Free trade at any cost October 25, 2016Posted by WorldbyStorm in Uncategorized.
Stephen Collins must be conflicted these days. As a voice of the orthodoxy to see that orthodoxy splinter into different strands must be quite disturbing. One can tell by his tone in his latest IT column that he is aghast at not just Brexit (understandably) but that the Tory party… well, let me quote him:
Theresa May and her main negotiators have made it abundantly clear they have no interest in doing the kind of deal with the EU that would minimise the fallout on both sides.
If anything, they are committed to making things as bad as they can possibly be in the arrogant belief that the 27 remaining EU states have as much to lose as they have from a UK exit from the single market and the EU customs union.
The fact that they don’t appear to have any coherent plan is only making things worse.
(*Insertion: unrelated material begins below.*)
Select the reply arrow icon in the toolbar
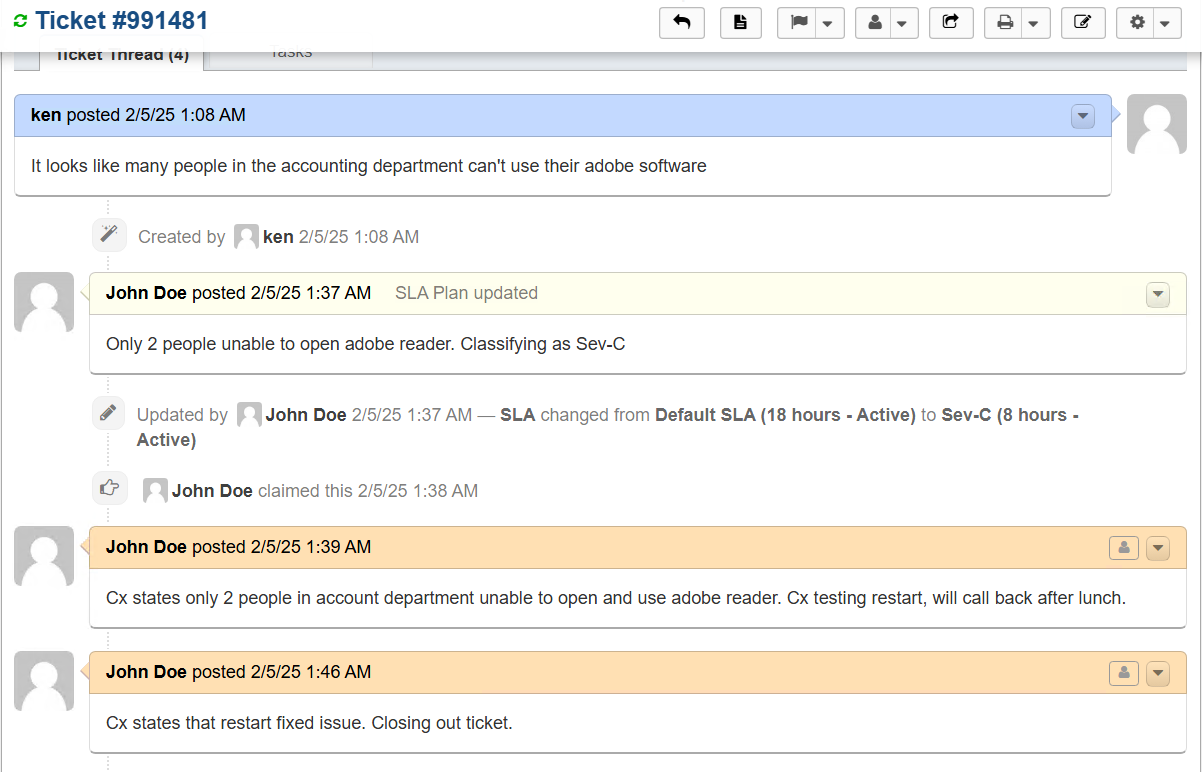coord(682,22)
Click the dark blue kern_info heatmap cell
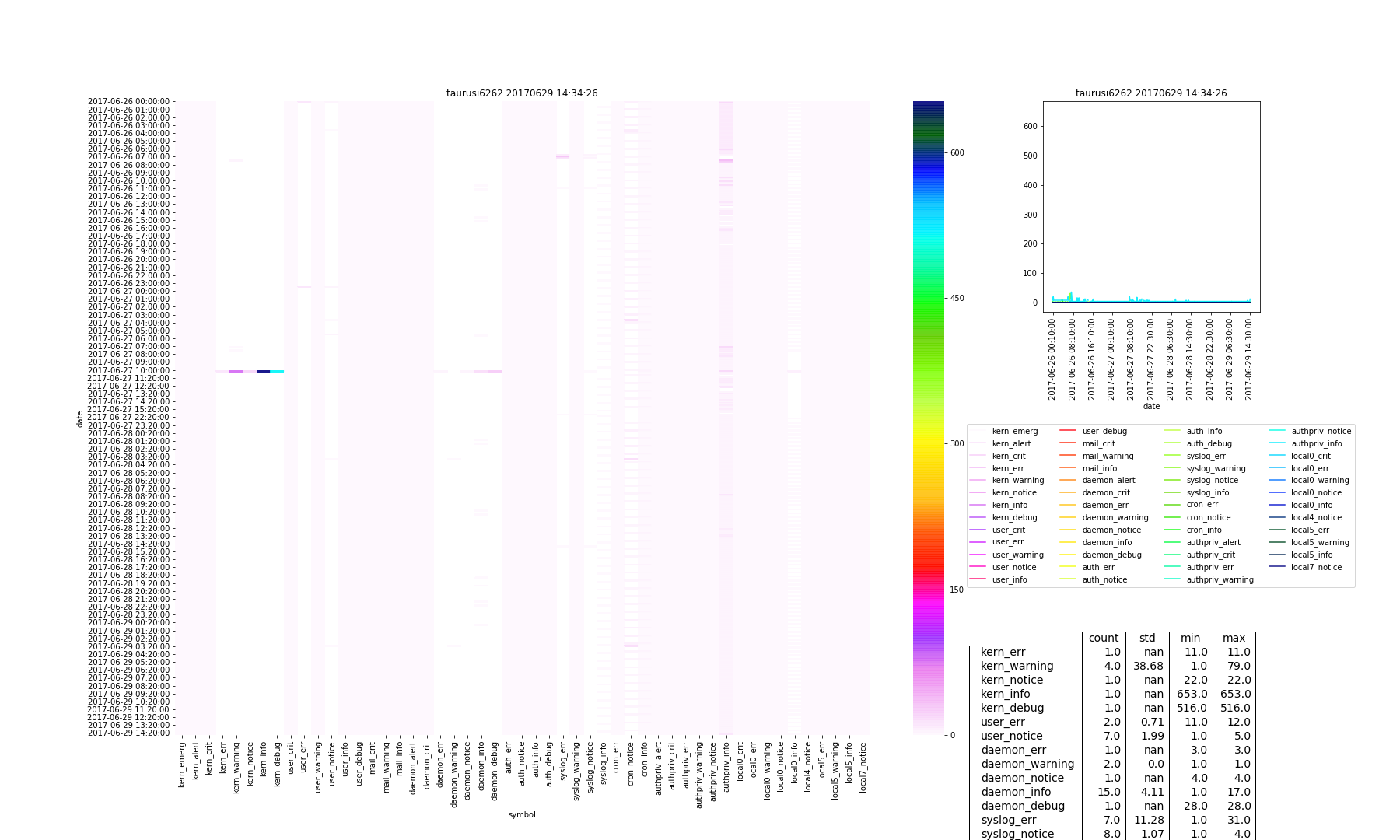 point(263,372)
The recent Conservative Party conference amply justified “the stupid party” tag which first surfaced in Victorian times.
Now as someone who has never expected better from the Tories this isn’t quite the surprise to me that it seems to be to him. But be that as it may, where this leads is…
That leaves the Irish Government with a cruel dilemma. If the British government is intent on making things as hard as possible for everybody, there is no longer any percentage for this country arguing for a good deal for our nearest neighbour.
None of which I disagree with really.
But further on there’s a telling couple of lines by him:
The potential difficulties involved in negotiating the UK exit deal are illustrated by the problems that have arisen with the trade deal between the EU and Canada because the French-speaking Wallonia region of Belgium has voted against it.
That puts into perspective the potential problems of getting a Brexit deal acceptable to all 27 member states plus a variety of regions who have a veto in their countries’ federal arrangements.
Incidentally, a motion opposing the trade deal with Canada passed by the Seanad recently, because Fianna Fáil abstained inexplicably, is another signal about just how difficult it can be to sell international agreements to a public increasingly suspicious of institutions that represent authority.
Ireland is utterly dependent for its prosperity on free trade. If spurious objections can be found to a trade deal with Canada, one of the model democracies on the planet, then what hope is there for other international trade deals?
What’s fascinating is his implicit belief that international trade deals are essentially positive, come what may. It’s not even as if there’s a balance between positive and negative aspects – nope, it’s just a given in his case. Telling.